[Exercise description] Leave out the pictures, and copy exactly the lines from the line with "1456x819 pixels. Task: Click" through the last line of the data below.

[Collected data entries]
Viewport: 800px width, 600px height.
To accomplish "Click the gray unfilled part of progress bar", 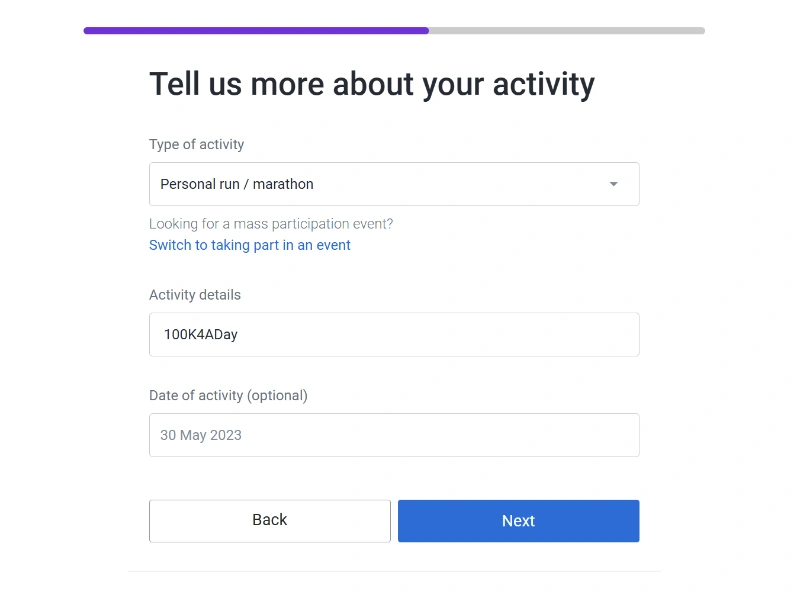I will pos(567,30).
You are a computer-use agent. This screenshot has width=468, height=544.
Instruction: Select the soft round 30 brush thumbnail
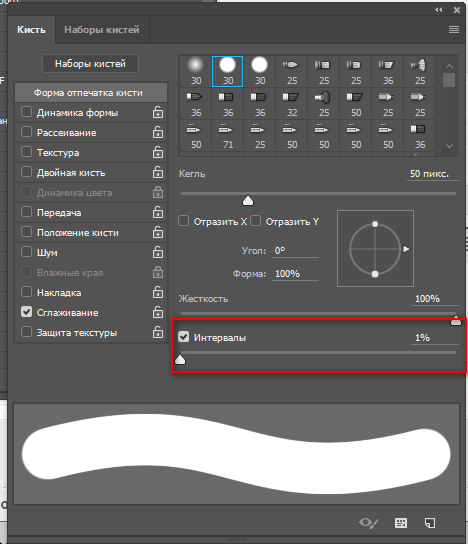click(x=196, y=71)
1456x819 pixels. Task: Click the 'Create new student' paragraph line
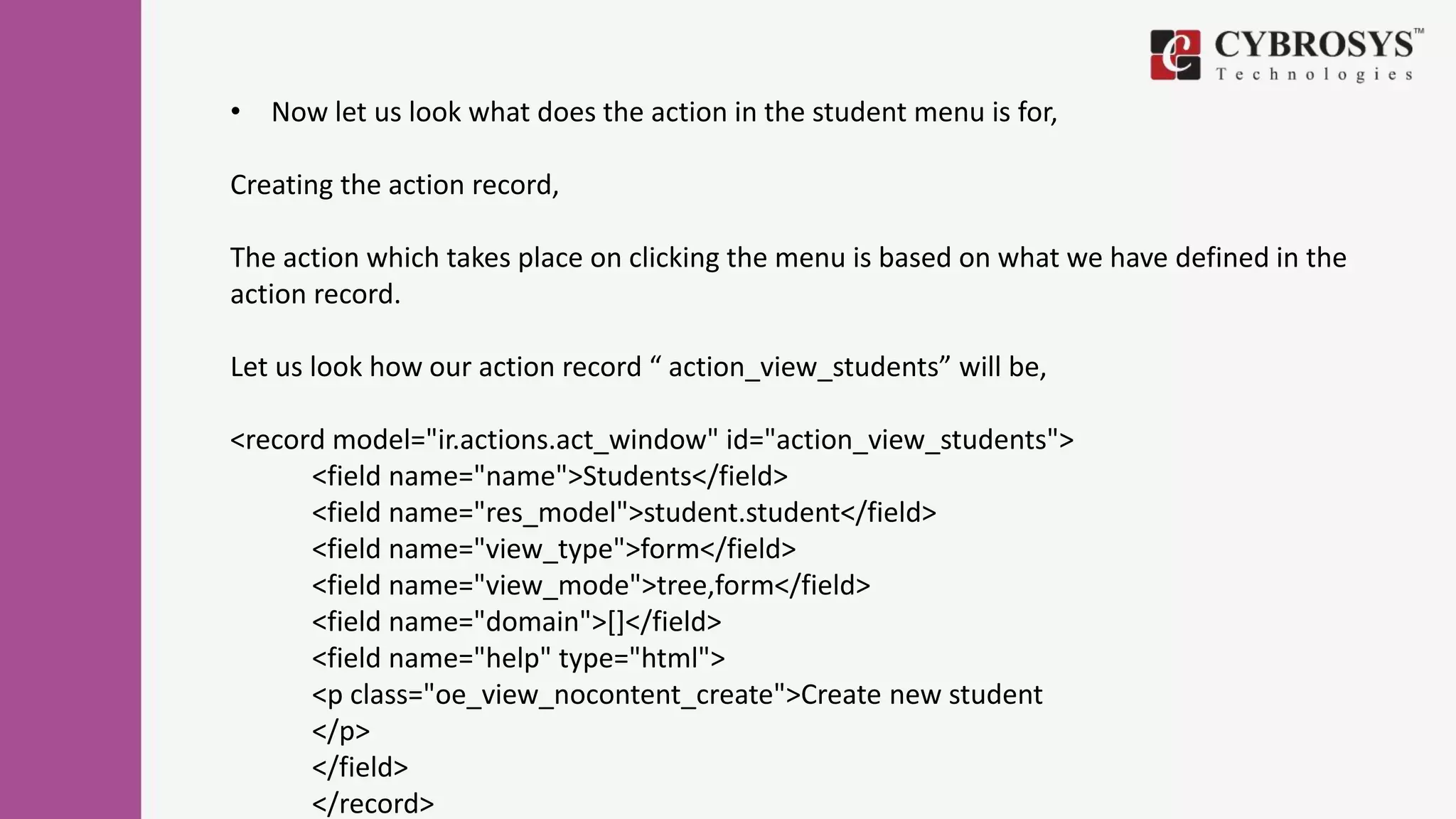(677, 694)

[Task response]
1456x819 pixels. Task: Click the 'Create new student' paragraph line
(677, 694)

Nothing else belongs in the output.